C’est avec Louis XV et Louis XVI que la monarchie rompt le pacte qui unit le peuple et ses couches montantes au souverain. C’est la réaction aristocratique qu’ils ne savent empêcher ou que, par faiblesse, ils encouragent, qui engendre la révolution. Toutes choses que devrait méditer notre roi.

Je déteste chez Louis XIV l’époux de cette cul-serré de Maintenon (« la vieille ordure », « la vieille guenon » ou la « vieille ratatinée » sous la plume de la Palatine) qui assure le triomphe des cagots, la révocation de l’Édit de Nantes, les dragonnades et les horreurs des persécutions anti-protestantes, la cécité politique et la glaciation culturelle qui s’emparent de la France à partir du moment où le roi préfère aller à la messe qu’au théâtre, à confesse plutôt qu’au lit des belles :

« La cour devient si ennuyeuse qu’on n’y tient plus, car le roi s’imagine qu’il est pieux s’il fait en sorte qu’on s’y ennuie bien. C’est une misère quand on ne veut plus suivre sa propre raison et qu’on ne se guide que d’après des prêtres intéressés et de vieilles courtisanes ; cela rend la vie bien pénible aux gens honnêtes et sincères. » (Lettre de la Palatine du 1er octobre 1687).

Toutes choses que devrait aussi méditer notre pieux souverain.

Ce Thésée, lui, date de 1675 ; la période solaire du Grand Roi, alors qu’il n’est pas encore tombé dans les pattes des curés et de la vieille ratatinée. Solaire, comme la production du Théâtre des Champs Élysées et de l’Opéra de Lille où il sera monté en mars.

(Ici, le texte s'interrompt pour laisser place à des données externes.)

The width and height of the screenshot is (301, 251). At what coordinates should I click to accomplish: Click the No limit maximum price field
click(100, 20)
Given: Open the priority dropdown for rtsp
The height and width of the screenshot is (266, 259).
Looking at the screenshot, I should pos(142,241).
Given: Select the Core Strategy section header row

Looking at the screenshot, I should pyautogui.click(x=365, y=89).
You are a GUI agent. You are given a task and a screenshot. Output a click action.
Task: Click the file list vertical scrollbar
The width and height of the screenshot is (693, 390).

La partition est superbe, pleine de moments de grâce et de vitalité grandiose : tout ce que j’aime dans le baroque ! Et puis, pour l’auteur de L’Or d’Alexandre, que j’aurais pu intituler L’Or d’Athéna, la présence dans cette œuvre de « Minerve savante, guerrière Pallas », à qui est notamment dédié l’air sublime qui clôt le premier acte, fut en quelque sorte une divine surprise.

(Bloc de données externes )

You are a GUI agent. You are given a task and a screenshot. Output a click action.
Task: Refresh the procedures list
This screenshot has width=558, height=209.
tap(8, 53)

Rien à dire de la mise en scène due à Jean-Louis Martinoty : impeccable, classique, avec utilisation désormais rituelle de la vidéo (projections un peu longuettes et répétitives, malgré tout, de personnages venus des tableaux de Jérôme Bosch pour évoquer les tourments du Tartare déchaînés par la magicienne Médée). Mais rien non plus du choc (mon plus grand, au théâtre, toutes catégories confondues) que fut, il y a vingt ans l’Atys de l’Opéra comique dans la mise en scène de Jean-Marie Villégier – spectacle à jamais inoubliable, génial, j’ose le mot sans le galvauder, et que j’ai dû voir au moins trois fois.

La distribution elle aussi est impeccable : Jean-Philippe Lafont un peu déroutant au début, s’en tire très bien, Sophie Karthäuser est superbe, Paul Agnew... souverain. Nathan Berg, en Arcas, est mieux qu'irréprochable. Quant à Anne Sofie von Otter, à propos de qui, semble-t-il, il est de bon ton d’avancer qu’elle n’est plus ce qu’elle était, ce qu’elle est suffit en tout cas à mon oreille et à mon bonheur.

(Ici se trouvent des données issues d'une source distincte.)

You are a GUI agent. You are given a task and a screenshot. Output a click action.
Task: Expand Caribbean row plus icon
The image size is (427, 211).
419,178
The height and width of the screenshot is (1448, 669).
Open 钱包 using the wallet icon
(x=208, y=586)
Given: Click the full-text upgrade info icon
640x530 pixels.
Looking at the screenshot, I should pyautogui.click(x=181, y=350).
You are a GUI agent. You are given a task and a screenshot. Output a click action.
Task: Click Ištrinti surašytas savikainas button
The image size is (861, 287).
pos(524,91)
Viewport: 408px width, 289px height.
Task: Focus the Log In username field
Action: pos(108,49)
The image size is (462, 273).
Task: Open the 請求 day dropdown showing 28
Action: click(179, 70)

Encore faut-il dire quelques mots d’Emmanuelle Haïm, de l’orchestre et du chœur du Concert d’Astrée qu’elle dirige : on approche là de la perfection ! Elle et eux savent nous faire goûter tout des plaisirs ineffables que peuvent procurer les notes du divin Jean-Baptiste – des nuances les plus subtiles aux éclats les plus triomphants.